People get really interested in the process of storytelling. Where do ideas come from, how did you create characters, etc.
It's not all that fascinating, I'm afraid. Most of it's a seemingly endless stream of frustration, blocks, false starts, recalcitrant words, and sudden revelations of your own appalling ignorance. A writer at work looks like the sort of people stuck glaring at a computer loaded with a Windows operating system that's just decided to take the evening off.
Then things start to frantically fall into place, and the writer feels like a cat caught in a riptide, thrashing at the water with all four limbs, trying valiantly not to drown.
So here's where I'm at with this story: last night, I got clobbered with a profound ethical dilemma that never occurred to me before. If you'd been there to witness, the scene would have looked like this: writer stands on porch in cool night breeze, smiling happily at the stars whilst smoking a cigarette. Writer's entire body suddenly jerks, cigarette nearly flies over the balcony rail, smile absconds, and a stream of obscenities flows. Writer starts to walk into the house with lit cigarette, stops just in time, smokes as fast as possible while leaning down to deposit cigarette in ashtray, and then dives into the house to pound a frantic note on the computer, still cursing, eyes roughly the size of Frisbees.

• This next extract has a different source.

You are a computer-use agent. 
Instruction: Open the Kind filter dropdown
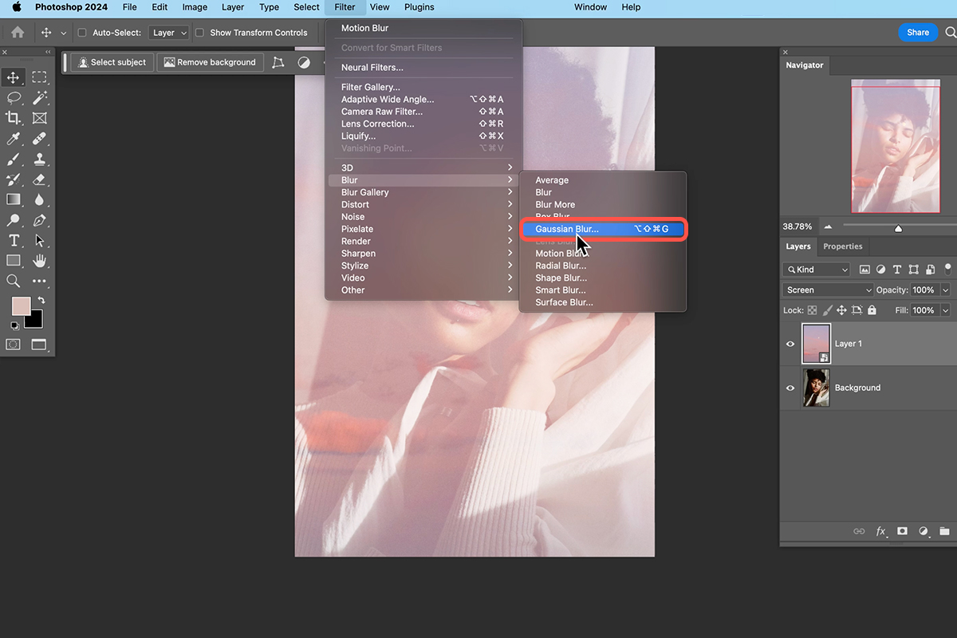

Two hours of profuse typing follow.
Tonight, the inspiration refused to flow. You would have seen the writer eyeballing the night's previous work with the same expression mother-in-laws have when they come for unexpected visits and find the house in slight disarray. Then there's the digging through previous notes, the rising despair, the procrastination as writer pulls up Solitaire and fiddles with just the right music to persuade the Muse to pony up. Slowly, the tension fades as the next scene reluctantly presents itself. Gaiety ensues. The writer goes out for a celebratory smoke, comes back in to write, and then spends a solid hour researching horse colors online because she doesn't have the slightest fucking clue what color the next character is.
Yes, you can be stopped in your tracks in the middle of a story over ridiculous details.
I'm still not sure what color Aisonah is. And it's driving me utterly crazy, because when I write, I need to see. I can't get into the story and write down what's happening if I can't see the details.
There she goes. A flash of rose, a hint of pale blue, dusted over cream. Now I can begin to see her.
Now I have to go write her.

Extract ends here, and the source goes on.